4.1 Classifying Triangles
Always be as specific as possible and use one of each classification.
Ex. Obtuse Isosceles, Right Scalene, Equiangular
Equilateral.

4.2 Angles of Triangles
Auxiliary Line – An extra line or segment drawn in a figure to help analyze geometric relationships.
Exterior Angle – Formed by one side of the triangle and the extension of an adjacent side.
Remote Interior Angles – The two angles not adjacent to the exterior angle.

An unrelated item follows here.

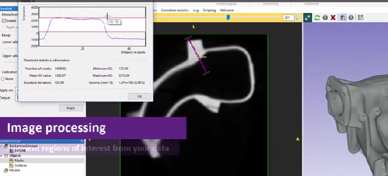
Task: Click the blue slice slider handle
Action: pos(228,17)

Flow Proof – An argument that uses statements written in boxes and arrows to show the logical progression of an idea.
Corollary – A Theorem with a proof that follows as a direct result of another theorem.

4.3 Congruent Triangles
Congruent – Two Geometric figures that have exactly the same shape and size.
If two triangles are congruent, then their corresponding parts are congruent. For triangles, we say Corresponding Parts of
Congruent Triangles are Congruent, or CPCTC for short.

4.4 Proving Triangles are Congruent—SSS, SAS
Included Angle – The angle formed by two adjacent sides of a polygon

4.5 Proving Triangles Congruent – ASA, AAS
Included Side – The side located between two consecutive angles of a polygon.

4.6 Isosceles and Equilateral Triangles
Legs of an Isosceles Triangle – The two congruent sides.
Vertex – The angle with sides that are the legs.
Base Angles – The two angles formed by the base and the congruent sides.

4.7 Congruence Transformations
Transformation – An operation that maps an original geometric figures onto a new figure.
Preimage – The original geometric figure before a transformation.
Image – The new geometric figure after a transformation.
Congruence Transformation – A mapping for which a geometric figure and its image are congruent. Also called a rigid transformation or Isometry.